Monte Carlo Study

This page presents the statistical evaluation of the proposed MH-scenario method across 100 independent simulation runs. The Monte Carlo study assesses robustness with respect to variability in patient dynamics and initial conditions by repeatedly sampling new patients from the prior and running the full inference-to-control pipeline on each.

The experiment scripts are located in experiments/montecarlo/. Detailed instructions for running the study on an HPC cluster using Docker, Apptainer, and Slurm are provided in experiments/montecarlo/README.md.

Experiment Design

Each of the 100 runs proceeds as follows:

  1. A true patient is sampled by drawing the physiological parameters $(p_2, p_3, n)$ and the initial state from the prior distributions (see Overview).
  2. The ground-truth trajectory is simulated over the training window (6 am–6 pm), and $M = 200$ noisy glucose measurements are generated at random times.
  3. The staged MH sampler produces $K = 100$ posterior samples with thinning factor $k_d = 25$.
  4. The scenario-based OCP is solved using the posterior samples, and the resulting control input is applied to the true system over the 6-hour control horizon (6 pm–12 am).
  5. The realized glucose trajectory is evaluated for cost and constraint satisfaction.

The same procedure is repeated for the Nominal + EKF baseline, which uses the prior geometric mean as parameters and an extended Kalman filter for state estimation.

Results

The following table summarizes the cost (mean ± standard deviation) and the number of constraint violations over the 100 runs.
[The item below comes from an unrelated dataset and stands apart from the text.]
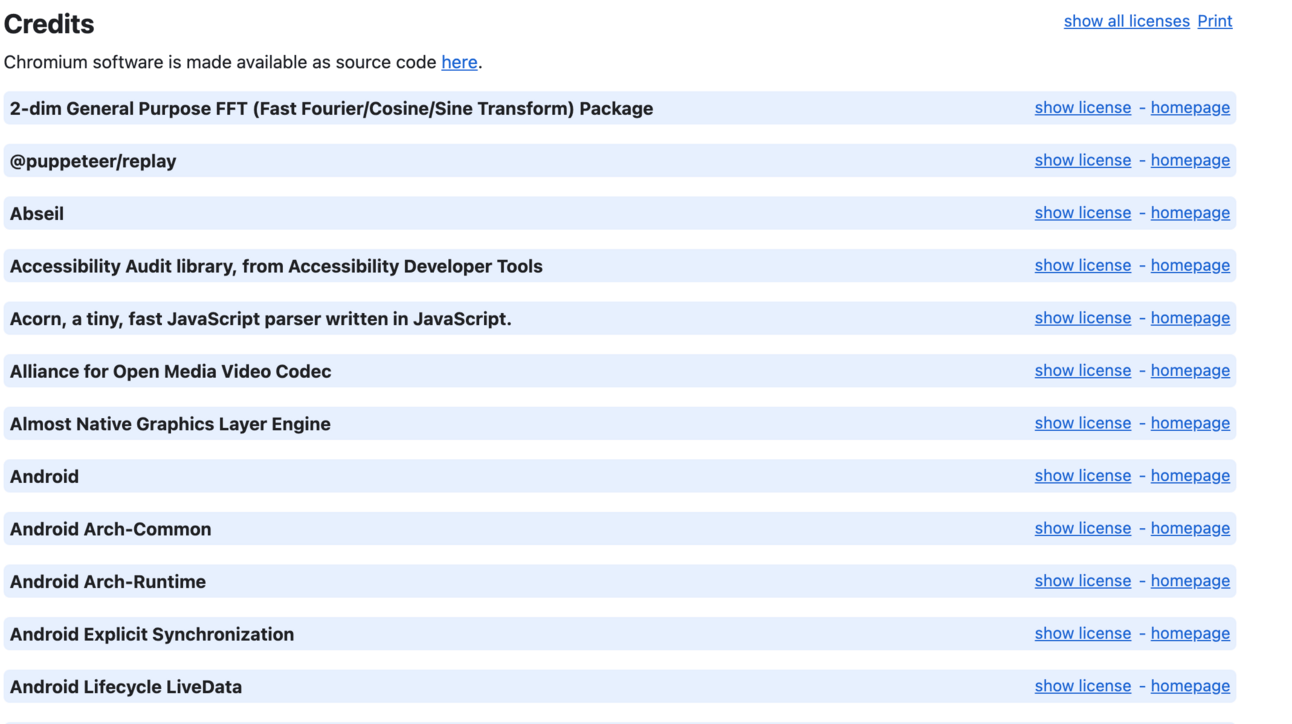This screenshot has height=724, width=1292.
Task: Open Almost Native Graphics Layer Engine homepage
Action: tap(1190, 423)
MethodCost (×10⁴)Violations
MH-scenario8.98 ± 3.500 / 100
Nominal + EKF16.54 ± 13.2744 / 100

The Nominal + EKF baseline violates the prescribed glucose safety bounds (70–180 mg/dL) in 44 of the 100 runs, highlighting its inability to maintain safe glucose levels under patient variability. In contrast, the MH-scenario approach satisfies all constraints in every run, demonstrating strong robustness to uncertainty in both the model parameters and the latent state.

The proposed method also achieves substantially lower cost (mean and standard deviation). By jointly inferring the state and model parameters and optimizing over multiple posterior scenarios, it obtains more accurate predictions than a single nominal model, resulting in more effective control actions and improved overall performance.

Computation Times

The table below reports the computation times (mean ± standard deviation) for the inference and planning steps over the 100 runs. Each run was executed on a single CPU core of a dual AMD EPYC 7542 (32-core) system.

StepTime
Inference (staged MH)271 ± 28 s
Optimal control (scenario OCP)753 ± 144 s
Total1024 ± 149 s

The total computation time of approximately 17 minutes per run — covering both inference and planning over a 6-hour control horizon — is not yet sufficient for real-time application, even for slowly varying dynamics such as glucose–insulin regulation. However, the current implementation is not optimized for runtime, and the results demonstrate that the method produces reliable and safe control inputs across a wide range of patient models. Reducing computation times to a practically viable level — through solver warm-starting, parallelization, or more efficient sampling strategies — is an important direction for future work.